(Pointing records for screenshots and pages)
+ + + + + + +
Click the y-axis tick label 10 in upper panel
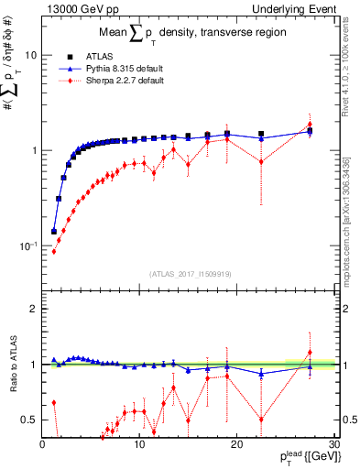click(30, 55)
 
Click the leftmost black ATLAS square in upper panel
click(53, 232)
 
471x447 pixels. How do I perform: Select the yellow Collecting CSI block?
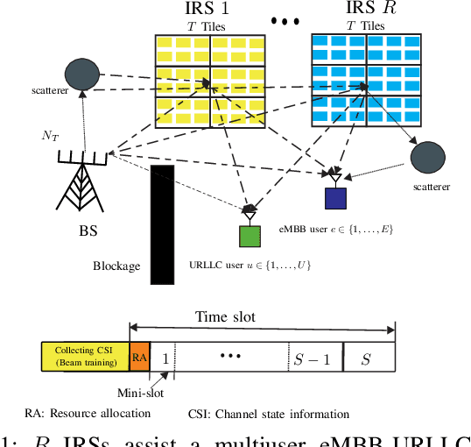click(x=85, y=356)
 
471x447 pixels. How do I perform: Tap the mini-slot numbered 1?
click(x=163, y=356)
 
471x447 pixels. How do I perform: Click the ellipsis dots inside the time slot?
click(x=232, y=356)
+ + + + + + +
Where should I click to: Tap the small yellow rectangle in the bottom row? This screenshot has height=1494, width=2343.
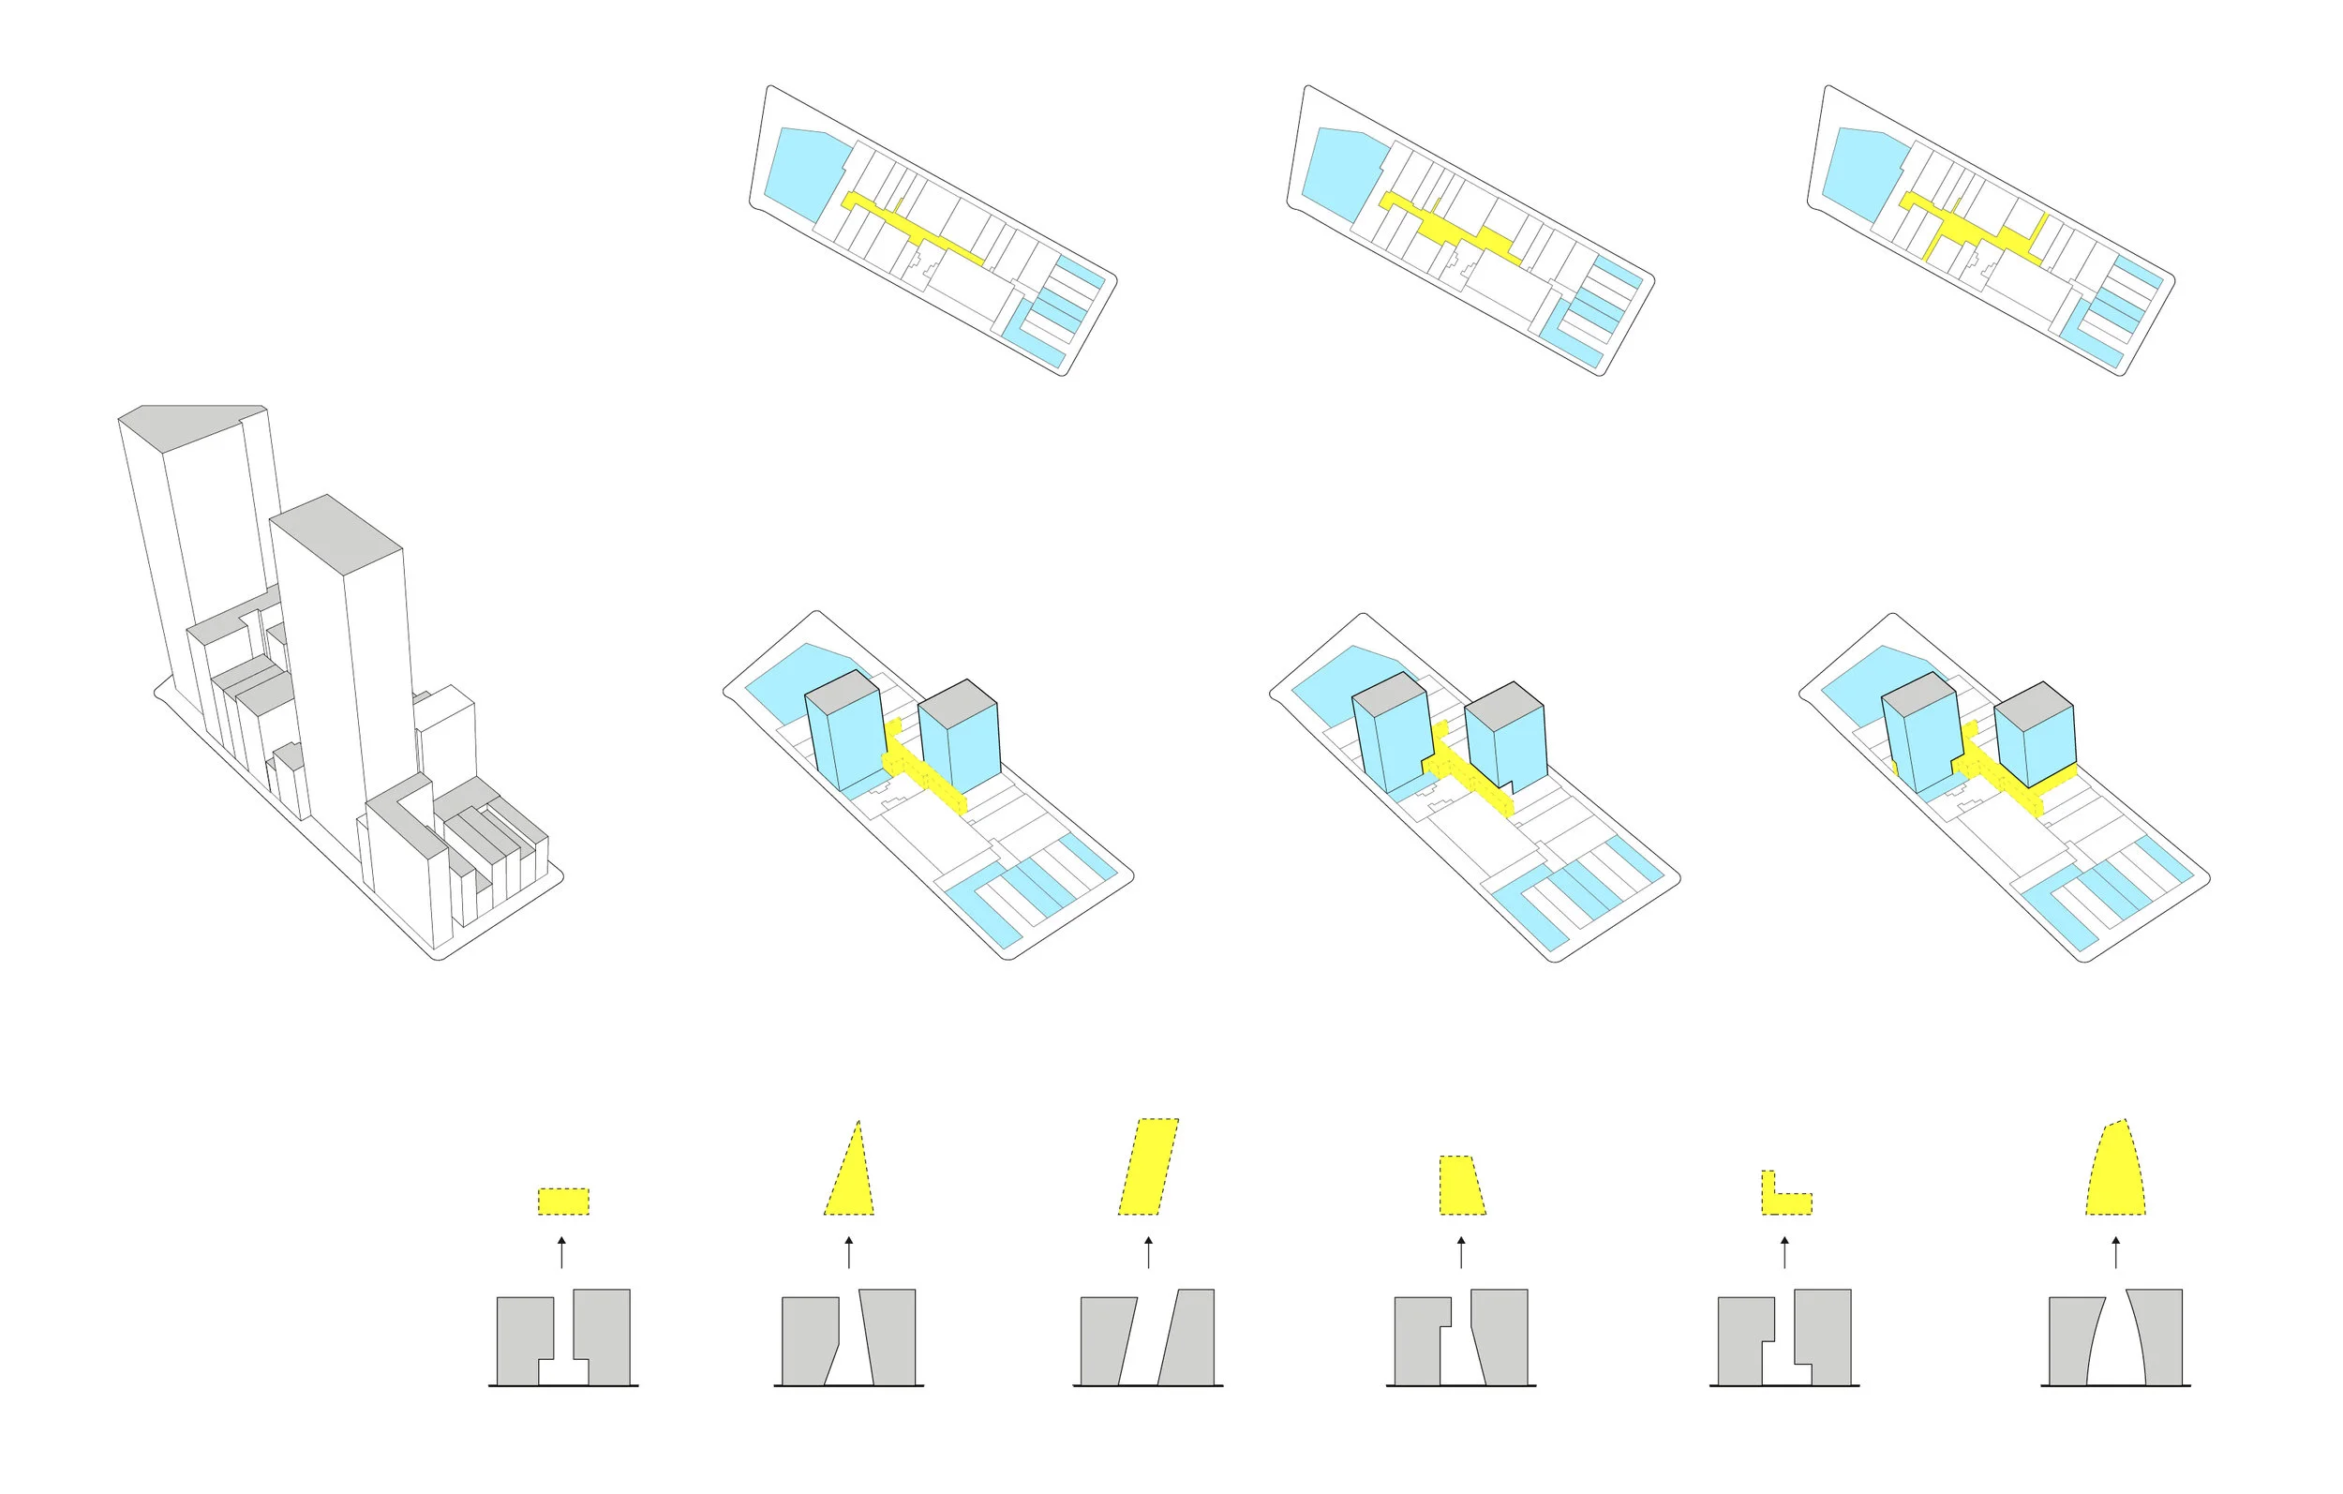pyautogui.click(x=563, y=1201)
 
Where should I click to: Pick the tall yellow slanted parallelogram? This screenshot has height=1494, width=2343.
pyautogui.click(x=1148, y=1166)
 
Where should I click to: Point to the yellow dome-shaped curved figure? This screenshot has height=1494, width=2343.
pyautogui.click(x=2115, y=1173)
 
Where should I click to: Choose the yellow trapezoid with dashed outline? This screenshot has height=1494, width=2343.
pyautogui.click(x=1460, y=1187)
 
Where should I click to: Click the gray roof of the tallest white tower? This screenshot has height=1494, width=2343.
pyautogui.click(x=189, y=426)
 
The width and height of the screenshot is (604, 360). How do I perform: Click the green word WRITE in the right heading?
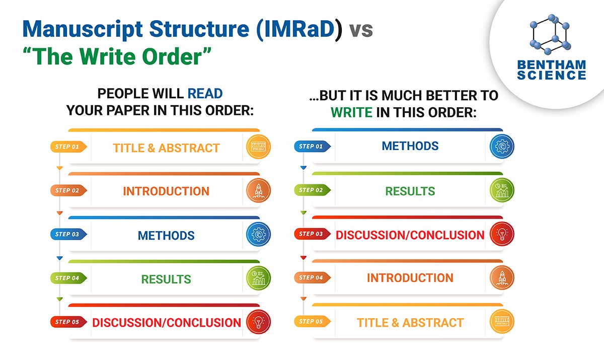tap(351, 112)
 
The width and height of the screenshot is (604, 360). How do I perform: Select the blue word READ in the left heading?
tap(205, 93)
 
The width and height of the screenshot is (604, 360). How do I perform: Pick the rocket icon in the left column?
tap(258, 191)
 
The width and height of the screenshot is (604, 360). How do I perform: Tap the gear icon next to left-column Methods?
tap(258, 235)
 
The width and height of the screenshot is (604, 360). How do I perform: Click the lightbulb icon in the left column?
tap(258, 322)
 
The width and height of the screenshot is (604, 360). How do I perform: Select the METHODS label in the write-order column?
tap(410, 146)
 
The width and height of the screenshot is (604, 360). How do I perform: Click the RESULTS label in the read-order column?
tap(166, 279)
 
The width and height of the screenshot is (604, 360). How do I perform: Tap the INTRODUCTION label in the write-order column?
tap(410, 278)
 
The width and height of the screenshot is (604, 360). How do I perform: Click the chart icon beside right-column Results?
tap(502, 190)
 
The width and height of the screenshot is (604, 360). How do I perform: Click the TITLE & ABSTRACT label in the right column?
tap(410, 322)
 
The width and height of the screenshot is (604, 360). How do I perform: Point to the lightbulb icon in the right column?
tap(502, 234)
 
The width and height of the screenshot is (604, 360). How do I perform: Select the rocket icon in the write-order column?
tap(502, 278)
+ + + + + + +
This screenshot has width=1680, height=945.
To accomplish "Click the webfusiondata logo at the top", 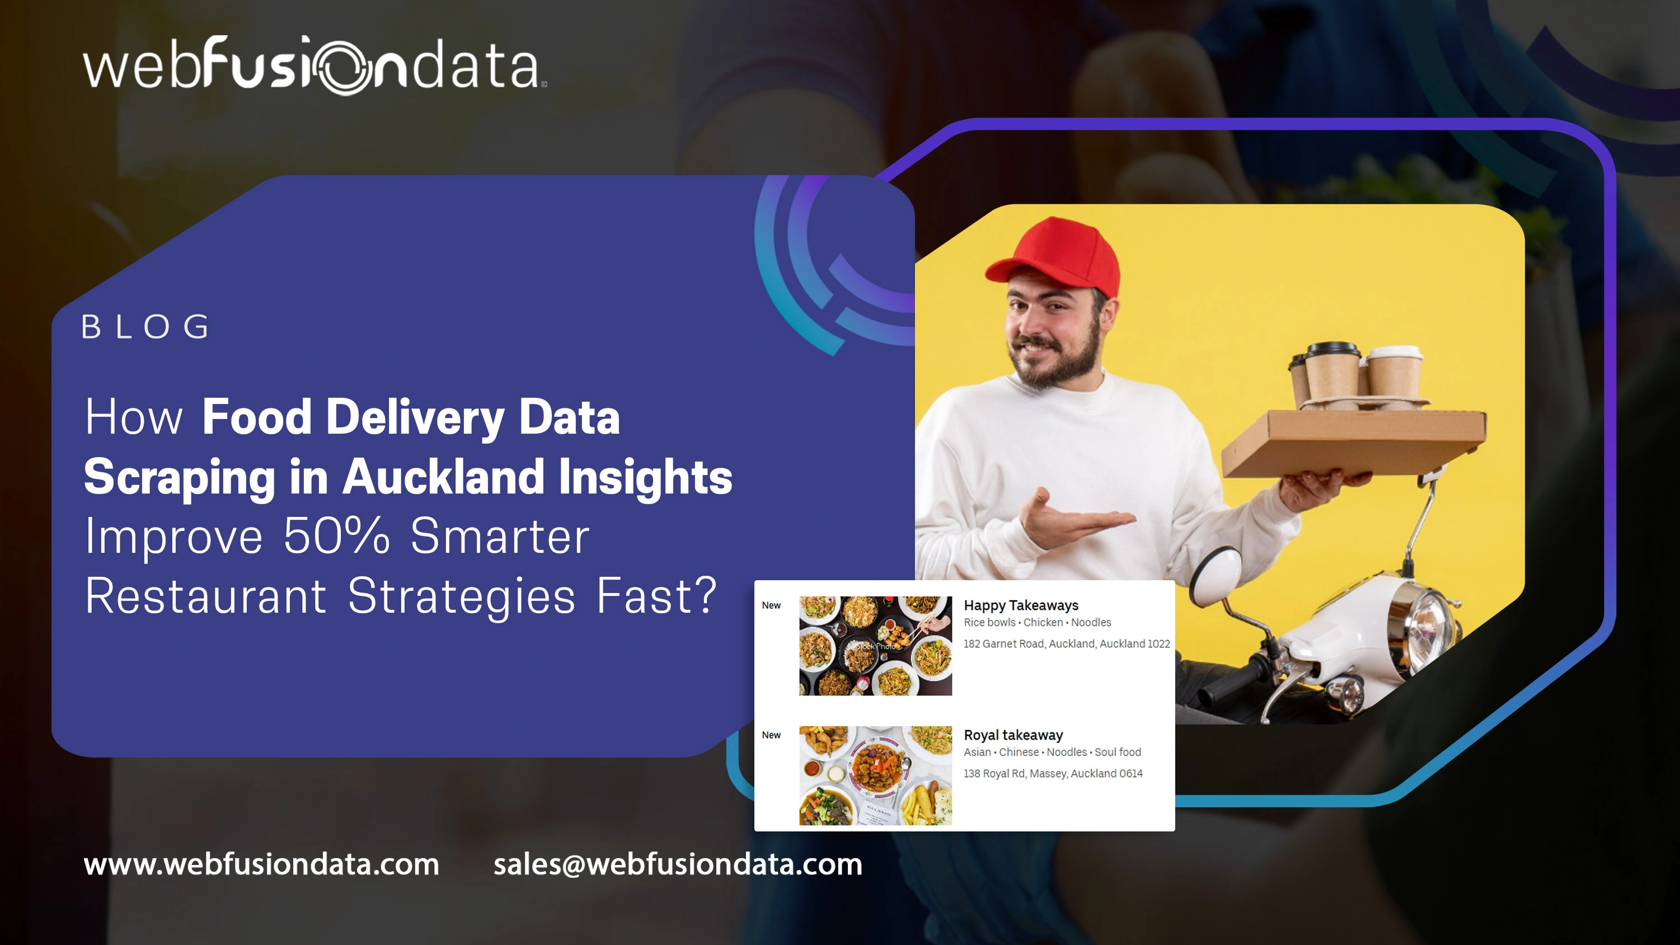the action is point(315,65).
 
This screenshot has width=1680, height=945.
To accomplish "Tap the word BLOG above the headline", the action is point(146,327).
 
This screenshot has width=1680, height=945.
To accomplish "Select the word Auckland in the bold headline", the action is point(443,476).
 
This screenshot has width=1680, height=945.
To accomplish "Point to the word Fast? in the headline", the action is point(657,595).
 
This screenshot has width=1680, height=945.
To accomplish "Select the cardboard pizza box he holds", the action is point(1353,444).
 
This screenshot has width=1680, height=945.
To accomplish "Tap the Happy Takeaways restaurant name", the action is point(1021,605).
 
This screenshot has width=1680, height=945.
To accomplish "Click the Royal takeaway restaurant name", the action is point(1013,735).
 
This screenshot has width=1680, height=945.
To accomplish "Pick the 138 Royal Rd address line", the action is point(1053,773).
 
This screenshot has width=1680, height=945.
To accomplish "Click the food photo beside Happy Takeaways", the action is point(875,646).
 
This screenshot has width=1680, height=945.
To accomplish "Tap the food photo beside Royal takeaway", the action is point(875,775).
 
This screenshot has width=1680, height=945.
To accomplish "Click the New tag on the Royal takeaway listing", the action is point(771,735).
+ + + + + + +
Directions for this task: Collect every line in the material above that contains the word "heading".

Task output:
The width and height of the screenshot is (604, 360). How do I perform: Click the green word WRITE in the right heading?
The width and height of the screenshot is (604, 360). How do I perform: Select the blue word READ in the left heading?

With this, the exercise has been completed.